• Qué hay que hacer
Cita sin cambios el tramo del texto sobre el discurso de Díaz-Canel en la ONU que va desde "En su discurso, el" hasta "de la población.", con ambos incluidos.

Hace apenas unos años, en septiembre de 2023, Miguel Díaz-Canel subía a la tribuna de Naciones Unidas y pronunciaba solemnemente que Cuba asumía con “responsabilidad y seriedad” la Agenda 2030 y el compromiso de “no dejar a nadie atrás”.
En su discurso, el gobernante designado por el general (r) Raúl Castro insistía en que la isla trabajaba por un desarrollo económico con equidad, capaz de elevar la calidad de vida de la población.

“Lo que se necesita, de manera imperiosa, es la voluntad política para que realmente "nadie quede atrás" y vencer una de las crisis más complejas que haya experimentado la humanidad en la historia moderna. Ese sería nuestro mejor aporte al futuro común que necesitamos construir juntos”, dijo Díaz-Canel.

• Datos proporcionados
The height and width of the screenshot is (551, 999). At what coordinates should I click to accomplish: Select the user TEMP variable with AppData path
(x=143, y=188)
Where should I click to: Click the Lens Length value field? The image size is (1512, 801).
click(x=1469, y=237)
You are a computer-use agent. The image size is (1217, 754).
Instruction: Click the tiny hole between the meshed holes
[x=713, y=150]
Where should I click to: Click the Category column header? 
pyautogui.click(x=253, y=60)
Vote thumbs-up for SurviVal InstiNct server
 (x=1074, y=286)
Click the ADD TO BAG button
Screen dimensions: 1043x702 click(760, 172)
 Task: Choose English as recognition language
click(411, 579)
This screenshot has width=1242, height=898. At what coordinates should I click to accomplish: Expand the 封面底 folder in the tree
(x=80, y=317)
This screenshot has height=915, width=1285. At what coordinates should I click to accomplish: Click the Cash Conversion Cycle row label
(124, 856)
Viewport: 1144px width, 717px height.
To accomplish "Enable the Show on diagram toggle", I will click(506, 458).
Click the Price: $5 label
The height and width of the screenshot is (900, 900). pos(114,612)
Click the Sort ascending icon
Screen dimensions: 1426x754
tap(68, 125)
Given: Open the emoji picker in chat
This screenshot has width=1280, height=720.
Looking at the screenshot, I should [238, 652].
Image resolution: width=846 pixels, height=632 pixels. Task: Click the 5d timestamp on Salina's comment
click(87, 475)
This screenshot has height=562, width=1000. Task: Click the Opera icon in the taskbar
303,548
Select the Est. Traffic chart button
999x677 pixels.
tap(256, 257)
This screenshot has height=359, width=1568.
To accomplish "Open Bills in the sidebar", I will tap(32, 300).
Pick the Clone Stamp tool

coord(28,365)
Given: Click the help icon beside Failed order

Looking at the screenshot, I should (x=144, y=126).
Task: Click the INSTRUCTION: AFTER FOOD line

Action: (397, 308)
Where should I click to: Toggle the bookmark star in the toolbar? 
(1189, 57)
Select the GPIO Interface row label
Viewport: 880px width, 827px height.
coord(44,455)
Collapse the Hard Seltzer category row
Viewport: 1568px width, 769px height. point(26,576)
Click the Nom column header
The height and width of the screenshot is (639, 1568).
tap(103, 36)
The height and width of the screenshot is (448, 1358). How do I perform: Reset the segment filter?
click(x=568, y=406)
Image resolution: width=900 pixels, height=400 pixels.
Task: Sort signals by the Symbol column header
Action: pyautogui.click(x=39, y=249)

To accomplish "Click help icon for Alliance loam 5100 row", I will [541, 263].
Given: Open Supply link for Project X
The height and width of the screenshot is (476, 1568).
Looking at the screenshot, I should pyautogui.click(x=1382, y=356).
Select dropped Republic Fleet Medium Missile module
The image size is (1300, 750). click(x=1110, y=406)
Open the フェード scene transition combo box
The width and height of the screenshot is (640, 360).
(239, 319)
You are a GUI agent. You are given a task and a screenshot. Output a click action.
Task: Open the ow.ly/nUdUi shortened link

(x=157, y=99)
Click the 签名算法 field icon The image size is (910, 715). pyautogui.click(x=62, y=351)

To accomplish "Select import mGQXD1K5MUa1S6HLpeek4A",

• Solución
En su discurso, el gobernante designado por el general (r) Raúl Castro insistía en que la isla trabajaba por un desarrollo económico con equidad, capaz de elevar la calidad de vida de la población.